15 persen, dengan nilai masing-masing elastisitasnya adalah 0.144, 0.087 dan 0.043. Hal ini menunjukkan bahwa jika masing-masing input benih dan curahan tenaga kerja ini dinaikkan sebesar 10 persen sedangkan input lainnya tetap maka produksi jagung akan meningkat masing-masing sebesar 1.44 persen, 0.87 persen dan 0.43 persen.

Variabel dummy olah tanah (X8) ditemukan berpengaruh nyata pada taraf

α

15 persen. Jika dilakukan pembajakan sedangkan input lainnya tetap, maka produksi jagung akan meningkat sebesar 0.046 persen. Namun menurut petani, pembajakan sebaiknya tidak dilakukan pada setiap akan tanam jagung karena sifat lahan kering di lokasi penelitian yang hanya memiliki lapisan bahan organik

yang tipis pada permukaan tanah. Sehingga pembajakan hanya dilakukan antara 2 – 3 tahun sekali.

Variabel pupuk N dan K (X4) ditemukan tidak berpengaruh nyata terhadap

produksi jagung dan juga ditemukan bahwa elastisitas produksi pupuk N dan K pada fungsi produksi stochastic frontier lebih kecil dari elastisitas produksi pada fungsi produksi rata-rata.

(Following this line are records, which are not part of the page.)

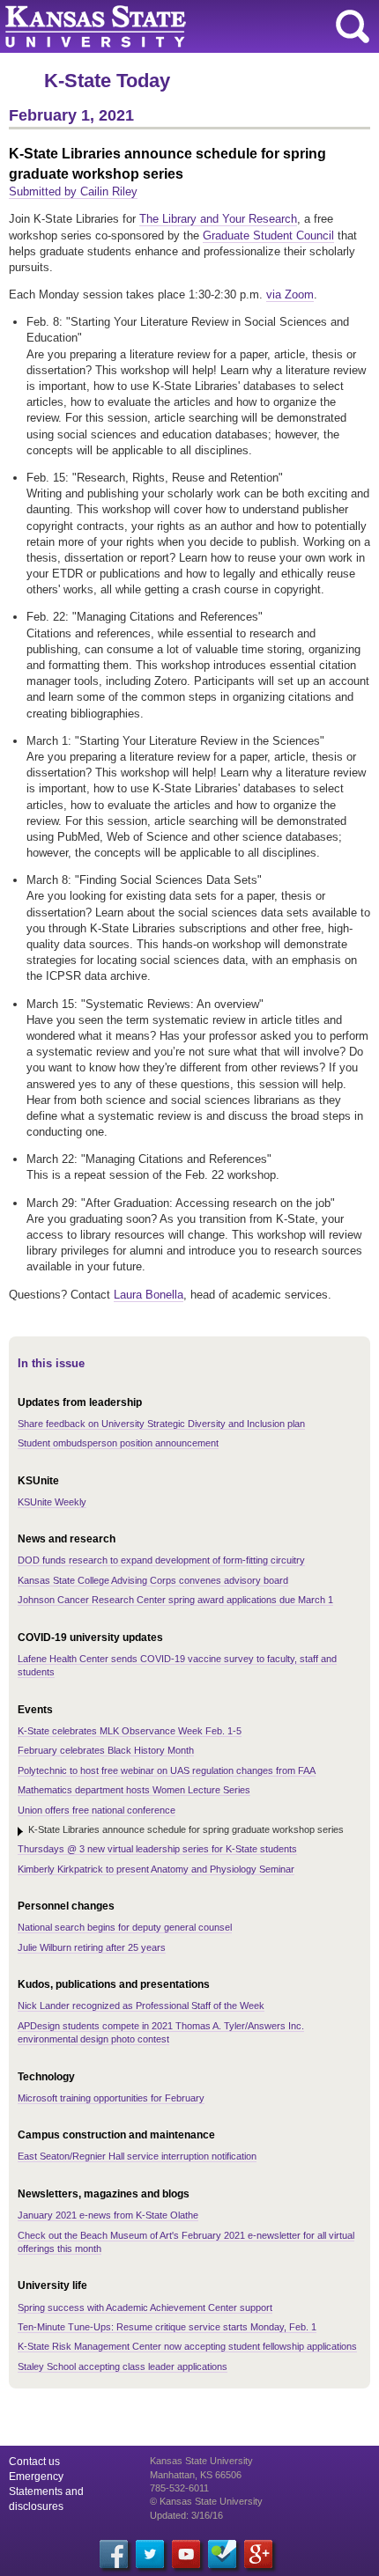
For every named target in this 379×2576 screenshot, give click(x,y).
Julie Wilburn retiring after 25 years (92, 1947)
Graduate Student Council (268, 235)
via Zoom (290, 294)
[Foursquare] (222, 2554)
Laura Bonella (148, 1294)
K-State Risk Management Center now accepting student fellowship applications (187, 2346)
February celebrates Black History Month (106, 1750)
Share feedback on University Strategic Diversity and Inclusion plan (161, 1423)
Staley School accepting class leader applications (122, 2366)
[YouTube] (186, 2554)
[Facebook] (114, 2554)
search (352, 26)
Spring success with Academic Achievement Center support (145, 2307)
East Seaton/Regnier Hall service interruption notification (137, 2156)
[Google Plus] (258, 2554)
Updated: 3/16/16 (186, 2515)
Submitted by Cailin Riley (73, 191)
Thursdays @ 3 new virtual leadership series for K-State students (157, 1849)
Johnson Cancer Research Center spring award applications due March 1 (175, 1599)
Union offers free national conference (96, 1810)
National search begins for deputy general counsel (125, 1927)
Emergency (36, 2476)
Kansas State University (161, 26)
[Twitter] (150, 2554)
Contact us (34, 2461)
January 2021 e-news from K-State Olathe (108, 2215)
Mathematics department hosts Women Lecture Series (134, 1790)
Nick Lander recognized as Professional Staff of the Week (141, 2005)
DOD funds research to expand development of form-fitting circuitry (161, 1560)
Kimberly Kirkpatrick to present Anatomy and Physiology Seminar (156, 1869)
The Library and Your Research (218, 218)
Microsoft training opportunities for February (111, 2098)
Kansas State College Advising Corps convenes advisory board (153, 1580)
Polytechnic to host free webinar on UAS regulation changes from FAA (167, 1770)
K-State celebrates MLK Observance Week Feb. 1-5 (130, 1731)
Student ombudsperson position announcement (118, 1443)
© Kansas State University (206, 2501)
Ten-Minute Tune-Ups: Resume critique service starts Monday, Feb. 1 (167, 2327)
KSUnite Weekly (52, 1502)
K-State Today (107, 81)
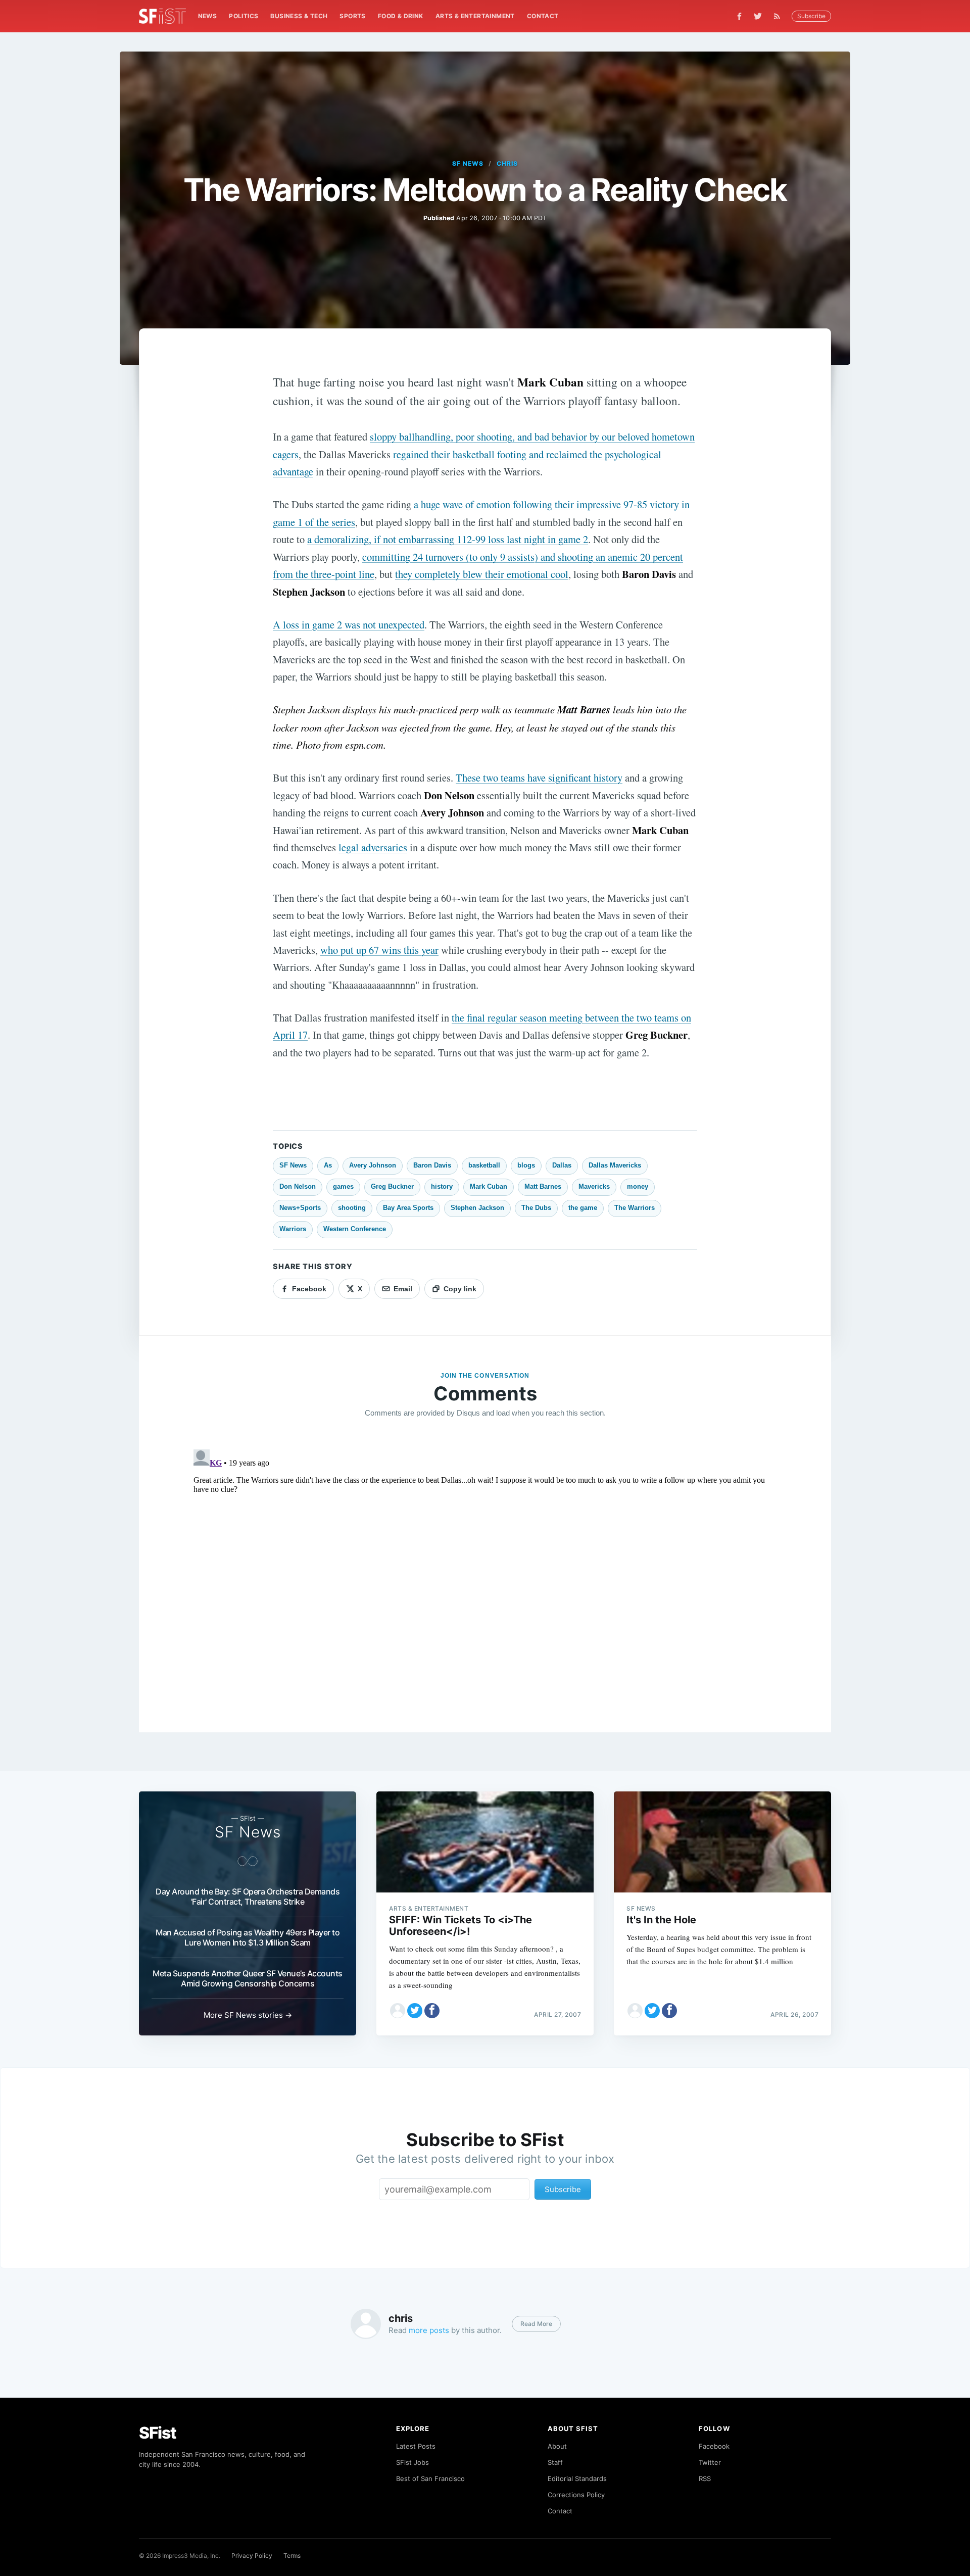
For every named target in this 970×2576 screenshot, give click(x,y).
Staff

Ini diduga karena penggunaan pupuk N diduga sudah berlebihan. Menurut anjuran PPL, dosis penggunaan pupuk N per hektar adalah 180 kg (setara dengan 400 kg pupuk urea), sedangkan rata-rata penggunaan pupuk N per hektar oleh petani di daerah penelitian telah mencapai 201.38 kg (setara dengan 447.51 kg pupuk urea). Sebaliknya rata-rata penggunaan pupuk K ditingkat petani hanya 24.83 kg per hektar (setara dengan 41.39 kg pupuk KCl). Dosis ini masih lebih rendah dibandingkan dengan dosis anjuran PPL yaitu adalah 60 kg per hektar (setara dengan 100 kg pupuk KCl). Jadi agar lebih optimal penggunaan input-inputnya sebaiknya penggunaan pupuk urea dikurangi sedangkan penggunaan pupuk KCl ditambah.